Veer is so bad I’ll take five Squeakquels, and as bad as the Chipetts singing Beyonces’ already awful Single Ladies is, I might even take it over the music of Veer. I have a long standing love/hate relationship with Bollywood that’s very unfair to it, I admit: I keep going, keep seeing the new Bollywood film that comes out until one sucks and it turns me off to the genre for many months. Veer, you are that movie and an early candidate for the worst film of the year, if not the 10’s.

Good popcorn can often times save a bad movie experience. So I have to wonder, Regal Elmwood Center is sort of out of the way from where I live, and I’ve seen two films there since living in Buffalo- both were awful, both times I had popcorn. Still, I don’t think National Amusements popcorn could have turned Veer into a good, worth while film.
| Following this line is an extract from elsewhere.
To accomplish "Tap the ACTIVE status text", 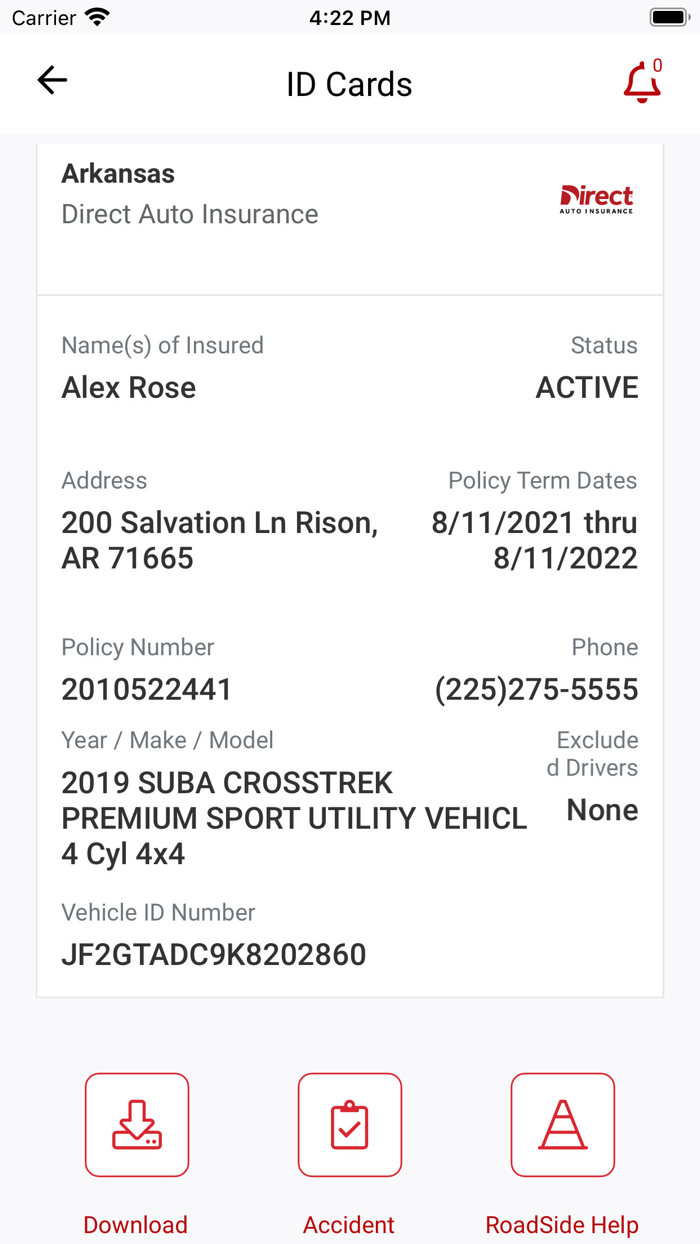I will click(x=586, y=387).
On the flip side, if 3 Idiots is still playing in a theater near you, it’s worth checking out - a fun contemporary Bollywood flick about friendship and a different kind of imperialism, of the cultural and technological variety, but imperialism none the less. Perhaps there is a good film to be made about these things, certain the most interesting are films of the time confronting deep rooted issues, and thus is the power of film. If Bollywood is importing Hollywood formulas, then Veer is a brainless work like Ninja Assassin with paint by the numbers villains. Just listen to the way the British girls talk in “background noise” in one scene, NO NATIVE ENGLISH SPEAKER TALKS LIKE THAT. It reaches the level of awkwardness in another barely watchable Bollywood film No Entry, when a song about sexual penetration is sung by the women “no entry” - then the men go “yes entry”. Mother fucking creepiness.

If your going to have cultural villains in scenes taking place in London, why not take the time to actually get it right, when you’ve taken the time to craft an excellent action center piece about 20 minutes in to the film? The answer: this is careless, awful filmmaking at its worst.